My plant’s leaves are turning yellow and brown, why?

I keep my plant by my desk and it receives a little bit of afternoon sun. I water my plant once a week and fertilise it once a week. I got it a couple of months and in the last couple of weeks the leaves have started to change colour. Would someone please tell me why this is?
Calathea don’t like direct sun, and don’t particularly like tap water. So could possibly be a little of both?
I would say it is likely overwatered. The amount of soil in the pot vs the size of the plant makes me think it hasn't grown into what it was potted in and in summer, even my prayer plants are watered every 7-10 days. Once a fortnight roughly in winter. Don't worry, I used to live in Brisbane and still live in Australia, so think this is the issue more than the lighting as I have seen calatheas and goeppertias in full sun in Brisbane! Can also tell that is what you bought it in
@foliagegirl thank you, yes I bought it in that pot
@TitanicOxlip a lot of mass growers tend to sell plants in pots much larger than what the plant actually needs at that moment, makes the plant seem bigger and more profitable that way. I have repotted soooo many plants into pots 1-2 sizes smaller to better accommodate them because of this
For example, here is my Freddy in a pot about 7cm in diameter. Please excuse the sad leaves, it just won a fight against aphids and I am yet to tend to its battle scars
@TitanicOxlip Those markings appear consistent with a fungal pathogen, “brown spot.” Assuming the cultural conditions are satisfactory for your calathea, that leaves either disease or pests. While i recommend that you examine the plant for pests, as sickly plants are more vulnerable, the markings match the profile of a fungal pathogen supports a diagnosis of a fungus as the root cause (no pun intended).

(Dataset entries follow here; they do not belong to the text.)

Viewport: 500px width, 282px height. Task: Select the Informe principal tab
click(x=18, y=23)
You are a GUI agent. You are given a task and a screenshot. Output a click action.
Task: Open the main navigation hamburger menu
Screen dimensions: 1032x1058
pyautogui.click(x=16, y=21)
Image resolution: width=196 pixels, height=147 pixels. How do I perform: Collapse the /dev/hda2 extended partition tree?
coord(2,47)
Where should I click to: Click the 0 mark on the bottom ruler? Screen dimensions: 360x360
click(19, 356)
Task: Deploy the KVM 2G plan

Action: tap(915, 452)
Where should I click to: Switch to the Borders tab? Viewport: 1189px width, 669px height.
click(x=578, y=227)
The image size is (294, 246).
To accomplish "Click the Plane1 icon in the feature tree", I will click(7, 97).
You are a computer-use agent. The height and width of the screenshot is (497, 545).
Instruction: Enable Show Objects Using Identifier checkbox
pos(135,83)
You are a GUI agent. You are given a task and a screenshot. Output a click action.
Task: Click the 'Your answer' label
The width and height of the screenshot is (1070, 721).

A brown spot infection warrants the following treatment plan: quarantining the plant to stop the spread of the disease to other plants and the application of anti fungal treatments applied as both a foliar spay to treat fungus and fungal spores on the exterior of the plant and a soil drench to be absorbed by the roots and provide systemic resistance to the disease. Additionally, I recommend reviewing the cultural conditions of the plant and evaluating whether any changes need to be made. Lastly, because fungal infections arise from excess moisture or merely from having water splash on the leaves wherein fungal spores can attach to these wet spots, perhaps utilizing a more optimum watering technique that minimizes splashing on the foliage can help safeguard against future outbreaks.

Fungal infections are a very common disease on houseplants and occurs when the pathogen, which can be bacterial or fungal nature comes in contact with a houseplant. Houseplants are vulnerable to a number of fungal infections.

One issue with treating fungal infections is that there is no one-size fits all anti-fungal antidote; different types of anti fungal treatments have better efficacy on brown spot than others. The Clemson College of Agriculture advises that for the treatment of fungal leaf spots, like Brown Spot, the use of “sprays of copper soap,” and 
Bacillus amyloliquefaciens,” which is a bacteria used to combat the fungus (often referred to as a “bioactive.” ). Bonide Liquid Copper Fungicide RTU (ready to use) and Espoma Organic Copper Soap RTU are two brand name examples of a copper fungicide. Bonide Revitalize Biofungicide RTU and Monterey Complete Disease Control RTU are two examples of bioactive options. I personally use Bonide Revitalize.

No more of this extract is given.